В соседней комнате Клара и Пьер слушали сообщения о его бегстве по радио. По мнению Клары, был единственный способ вернуть его к жизни — скорейшее возвращение на сцену. Она немедленно вспомнила единственного знакомого ей директора балетной труппы — Раймундо де Ларрена.
Сообразительный Раймундо сразу понял ценность Нуреева и охотно предложил контракт. Хотя в высшей степени эксцентричная маркиза де Куэвас подумывала раз и навсегда распустить труппу, Раймундо удалось уговорить ее остаться патронессой и выписать Рудольфу жалованье в восемь тысяч долларов в месяц, в результате чего он стал самым высокооплачиваемым танцовщиком в мире. Рудольф и Раймундо вместе оговаривали этот гонорар. Рудольф уже понял, как надо оценивать свой творческий капитал. Оказавшись во Франции, он всего за несколько недель обучился западному языку. «Здесь, на Западе, я собираюсь просить столько денег, сколько могу получить, — через два месяца скажет он репортеру, демонстрируя деловую смекалку, которая превратит его в богатейшего в мире танцовщика, — потому что количество получаемых денег определяет, чего ты стоишь».
Надеясь сколотить капитал на своих расходах, Раймундо хотел, чтобы Рудольф дебютировал в труппе де Куэваса в «Спящей красавице» 23 июня, в тот же вечер, когда должен был состояться его дебют на гастролях Кировского в Лондоне, и в том же балете. «Это великолепно, необычайно, — взволнованно сообщал Раймундо Кларе. — Мы устроим его специальный вечер. Давайте прямо сейчас сообщим прессе». Клара предупредила его, что Рудольф в опасности, и сказала «пока не надо». Лакотт отнесся к восторгам Раймундо скептически. «Как только он понял, какая чудесная будет реклама у его сезона, совсем позабыл, как называл Рудольфа «мужиком».

# [ЧТО ТРЕБУЕТСЯ]
Можете дословно повторить весь приведенный выше отрывок о первом контракте Нуреева на Западе?

# [ДАННЫЕ]
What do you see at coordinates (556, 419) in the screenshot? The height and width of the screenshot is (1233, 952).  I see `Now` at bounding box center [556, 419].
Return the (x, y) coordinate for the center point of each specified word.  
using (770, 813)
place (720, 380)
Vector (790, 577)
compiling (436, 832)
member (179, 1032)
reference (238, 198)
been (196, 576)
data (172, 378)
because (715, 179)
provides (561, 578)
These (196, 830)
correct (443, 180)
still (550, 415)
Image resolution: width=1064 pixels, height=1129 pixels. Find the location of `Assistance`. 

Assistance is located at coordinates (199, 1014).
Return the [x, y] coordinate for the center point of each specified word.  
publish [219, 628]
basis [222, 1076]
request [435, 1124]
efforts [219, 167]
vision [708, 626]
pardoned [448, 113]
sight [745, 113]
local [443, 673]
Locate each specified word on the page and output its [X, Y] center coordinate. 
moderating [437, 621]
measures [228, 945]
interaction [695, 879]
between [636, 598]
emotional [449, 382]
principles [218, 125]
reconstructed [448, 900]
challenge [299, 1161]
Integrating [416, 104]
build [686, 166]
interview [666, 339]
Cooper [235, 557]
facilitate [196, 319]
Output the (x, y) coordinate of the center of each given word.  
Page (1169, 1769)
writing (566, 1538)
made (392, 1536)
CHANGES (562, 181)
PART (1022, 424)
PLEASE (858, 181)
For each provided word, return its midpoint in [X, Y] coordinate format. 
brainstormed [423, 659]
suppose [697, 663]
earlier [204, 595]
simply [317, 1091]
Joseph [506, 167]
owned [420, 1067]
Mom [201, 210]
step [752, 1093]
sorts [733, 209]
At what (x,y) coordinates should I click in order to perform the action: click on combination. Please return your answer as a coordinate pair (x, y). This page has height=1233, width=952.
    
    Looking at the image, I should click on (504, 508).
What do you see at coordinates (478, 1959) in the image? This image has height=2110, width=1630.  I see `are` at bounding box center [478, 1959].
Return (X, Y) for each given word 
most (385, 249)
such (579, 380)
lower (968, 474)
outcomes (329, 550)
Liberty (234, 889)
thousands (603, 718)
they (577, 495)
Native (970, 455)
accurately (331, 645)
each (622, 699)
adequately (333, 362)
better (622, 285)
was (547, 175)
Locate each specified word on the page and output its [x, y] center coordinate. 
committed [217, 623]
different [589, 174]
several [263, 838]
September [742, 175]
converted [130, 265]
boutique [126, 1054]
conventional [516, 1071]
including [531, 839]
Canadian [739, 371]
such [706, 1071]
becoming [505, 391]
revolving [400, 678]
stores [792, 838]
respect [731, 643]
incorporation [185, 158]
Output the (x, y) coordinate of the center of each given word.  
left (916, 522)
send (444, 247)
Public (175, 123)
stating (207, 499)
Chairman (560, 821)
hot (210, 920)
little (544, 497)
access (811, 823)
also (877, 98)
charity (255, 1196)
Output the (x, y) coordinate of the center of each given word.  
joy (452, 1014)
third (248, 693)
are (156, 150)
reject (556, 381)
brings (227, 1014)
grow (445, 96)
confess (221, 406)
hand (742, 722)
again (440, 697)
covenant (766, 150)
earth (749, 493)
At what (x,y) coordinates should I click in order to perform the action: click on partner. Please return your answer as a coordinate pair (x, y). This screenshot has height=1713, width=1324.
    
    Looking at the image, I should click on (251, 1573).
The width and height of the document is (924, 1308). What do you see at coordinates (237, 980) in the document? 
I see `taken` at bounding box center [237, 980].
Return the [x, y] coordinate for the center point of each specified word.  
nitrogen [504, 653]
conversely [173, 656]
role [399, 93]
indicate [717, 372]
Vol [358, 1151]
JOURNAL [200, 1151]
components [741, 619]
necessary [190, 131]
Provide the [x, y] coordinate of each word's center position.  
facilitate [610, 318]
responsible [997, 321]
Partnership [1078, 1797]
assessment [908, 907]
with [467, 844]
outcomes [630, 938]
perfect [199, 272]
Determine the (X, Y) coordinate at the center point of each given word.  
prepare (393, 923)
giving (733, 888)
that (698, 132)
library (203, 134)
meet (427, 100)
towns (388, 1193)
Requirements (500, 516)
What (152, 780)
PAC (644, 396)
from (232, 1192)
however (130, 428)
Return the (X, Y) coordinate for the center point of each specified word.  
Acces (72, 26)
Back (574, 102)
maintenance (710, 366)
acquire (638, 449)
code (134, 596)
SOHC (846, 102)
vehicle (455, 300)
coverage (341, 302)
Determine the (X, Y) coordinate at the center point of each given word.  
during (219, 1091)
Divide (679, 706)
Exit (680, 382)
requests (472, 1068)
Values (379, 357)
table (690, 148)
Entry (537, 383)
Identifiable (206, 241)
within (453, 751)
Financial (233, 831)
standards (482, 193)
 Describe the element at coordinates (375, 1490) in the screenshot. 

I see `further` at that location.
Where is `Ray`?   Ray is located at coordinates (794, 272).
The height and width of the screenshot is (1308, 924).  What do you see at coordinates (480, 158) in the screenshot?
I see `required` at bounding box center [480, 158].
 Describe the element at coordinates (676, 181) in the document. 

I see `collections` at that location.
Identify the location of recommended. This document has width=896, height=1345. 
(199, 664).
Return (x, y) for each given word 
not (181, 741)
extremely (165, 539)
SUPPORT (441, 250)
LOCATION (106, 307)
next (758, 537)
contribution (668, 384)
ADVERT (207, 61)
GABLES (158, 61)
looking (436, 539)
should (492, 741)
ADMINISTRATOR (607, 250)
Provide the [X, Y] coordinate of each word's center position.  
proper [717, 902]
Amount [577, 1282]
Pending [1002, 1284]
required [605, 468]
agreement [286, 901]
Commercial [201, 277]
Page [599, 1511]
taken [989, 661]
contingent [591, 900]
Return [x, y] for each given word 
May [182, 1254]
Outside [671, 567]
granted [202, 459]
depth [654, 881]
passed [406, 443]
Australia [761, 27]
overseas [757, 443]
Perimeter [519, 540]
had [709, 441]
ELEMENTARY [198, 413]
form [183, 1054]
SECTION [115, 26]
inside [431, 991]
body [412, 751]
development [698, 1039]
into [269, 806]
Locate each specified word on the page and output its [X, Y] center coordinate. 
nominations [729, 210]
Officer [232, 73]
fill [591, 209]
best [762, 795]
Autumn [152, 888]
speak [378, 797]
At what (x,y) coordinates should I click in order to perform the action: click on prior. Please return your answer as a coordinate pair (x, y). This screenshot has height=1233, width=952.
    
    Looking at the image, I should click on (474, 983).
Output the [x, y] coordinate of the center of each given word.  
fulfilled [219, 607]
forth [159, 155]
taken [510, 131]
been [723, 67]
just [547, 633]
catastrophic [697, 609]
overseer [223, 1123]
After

# [РЕЗУЛЬТАТ УПРАЖНЕНИЯ]
В соседней комнате Клара и Пьер слушали сообщения о его бегстве по радио. По мнению Клары, был единственный способ вернуть его к жизни — скорейшее возвращение на сцену. Она немедленно вспомнила единственного знакомого ей директора балетной труппы — Раймундо де Ларрена.
Сообразительный Раймундо сразу понял ценность Нуреева и охотно предложил контракт. Хотя в высшей степени эксцентричная маркиза де Куэвас подумывала раз и навсегда распустить труппу, Раймундо удалось уговорить ее остаться патронессой и выписать Рудольфу жалованье в восемь тысяч долларов в месяц, в результате чего он стал самым высокооплачиваемым танцовщиком в мире. Рудольф и Раймундо вместе оговаривали этот гонорар. Рудольф уже понял, как надо оценивать свой творческий капитал. Оказавшись во Франции, он всего за несколько недель обучился западному языку. «Здесь, на Западе, я собираюсь просить столько денег, сколько могу получить, — через два месяца скажет он репортеру, демонстрируя деловую смекалку, которая превратит его в богатейшего в мире танцовщика, — потому что количество получаемых денег определяет, чего ты стоишь».
Надеясь сколотить капитал на своих расходах, Раймундо хотел, чтобы Рудольф дебютировал в труппе де Куэваса в «Спящей красавице» 23 июня, в тот же вечер, когда должен был состояться его дебют на гастролях Кировского в Лондоне, и в том же балете. «Это великолепно, необычайно, — взволнованно сообщал Раймундо Кларе. — Мы устроим его специальный вечер. Давайте прямо сейчас сообщим прессе». Клара предупредила его, что Рудольф в опасности, и сказала «пока не надо». Лакотт отнесся к восторгам Раймундо скептически. «Как только он понял, какая чудесная будет реклама у его сезона, совсем позабыл, как называл Рудольфа «мужиком».